開幕前からの大炎上を跳ねのけ、2億円トイレは“人気パビリオン”となって多くの人に愛された (米澤隆建築設計事務所提供)

クリエイターは委縮、疲弊している

――さまざまな紆余曲折を経て、大阪・関西万博は閉幕を迎えます。あらためて大阪・関西万博を振り返ってみての思いを聞かせてください。

米澤 「楽しい思い出やたくさんの応援、ポジティブな言葉とともに、幸せなまま終われるのかな」という思いもありつつ、僕の戦いはまだまだ終わっていないんじゃないかとも感じます。

 例えば、「なぜ炎上は起きたのか、炎上は何をもたらしたのか」「誤った情報が発信され拡散されネガティブなイメージが定着するメカニズムとは」などについては、あらためて広く議論をしなければという思いがあります。
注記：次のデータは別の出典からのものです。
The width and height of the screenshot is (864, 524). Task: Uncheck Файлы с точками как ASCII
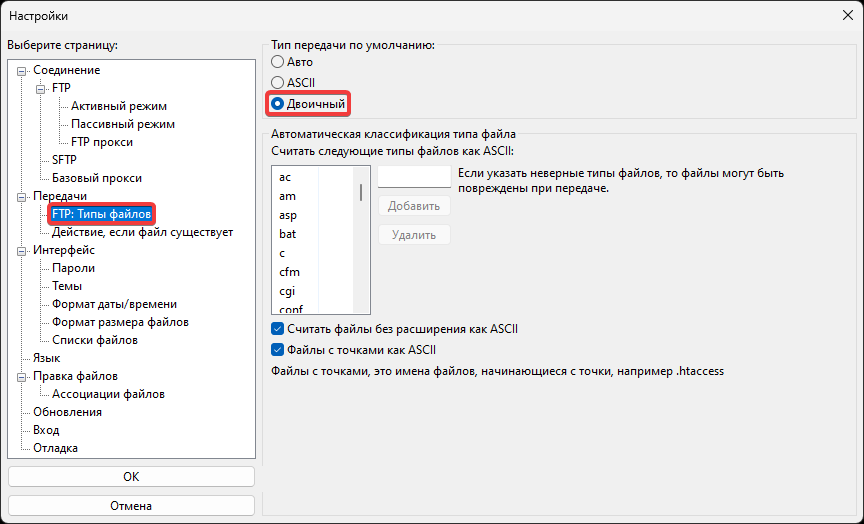click(278, 350)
 東京五輪もそうでしたが、開幕前に嵐のような批判に晒される一方で、蓋を開けたら嘘のように盛り上がり、結局最後はポジティブな雰囲気で終わる――こうしたサイクルの中で、たくさんのクリエイターが委縮、疲弊してしまっています。チャレンジの芽を摘むことがないような社会の在り方については、継続して問題を提起していきたいですね。
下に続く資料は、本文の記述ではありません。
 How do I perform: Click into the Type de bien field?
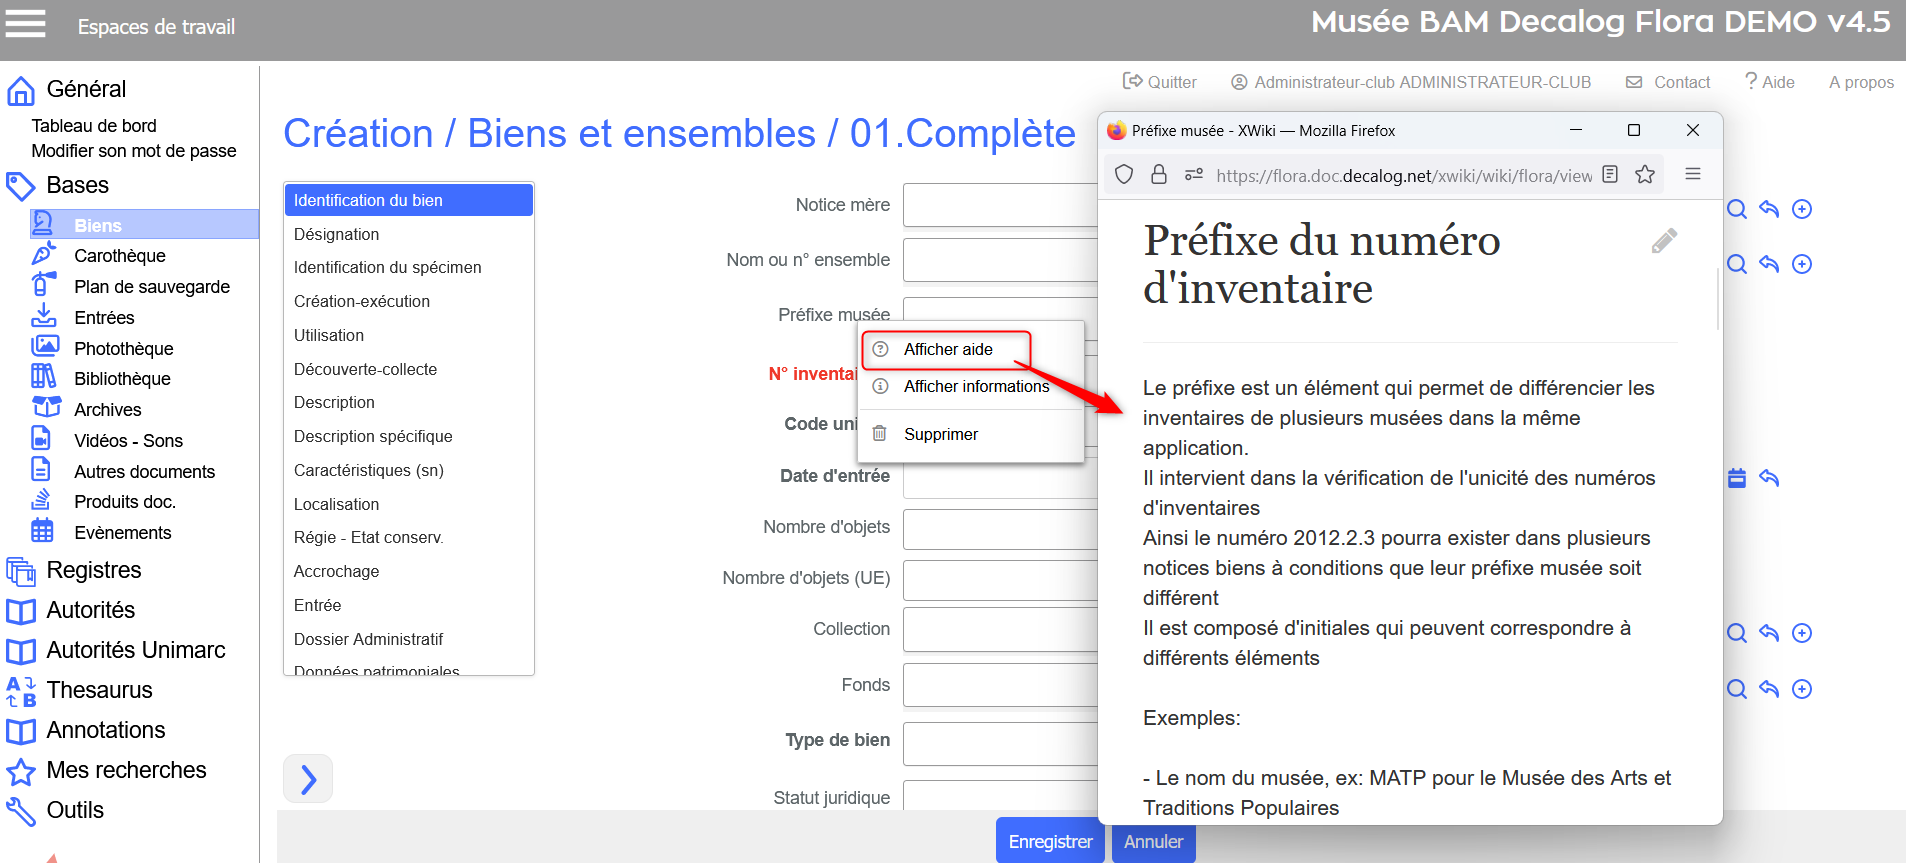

 当初から、2億円トイレに関するSNS上の投稿やメディアの報道は可能な限り記録しようと決意して、いま数千件のスクリーンショットが蓄積されています。同じことが繰り返されないよう、今回の騒動を貴重な機会と捉えてしっかりと分析し今後の社会のための教訓として残していこうと考えています。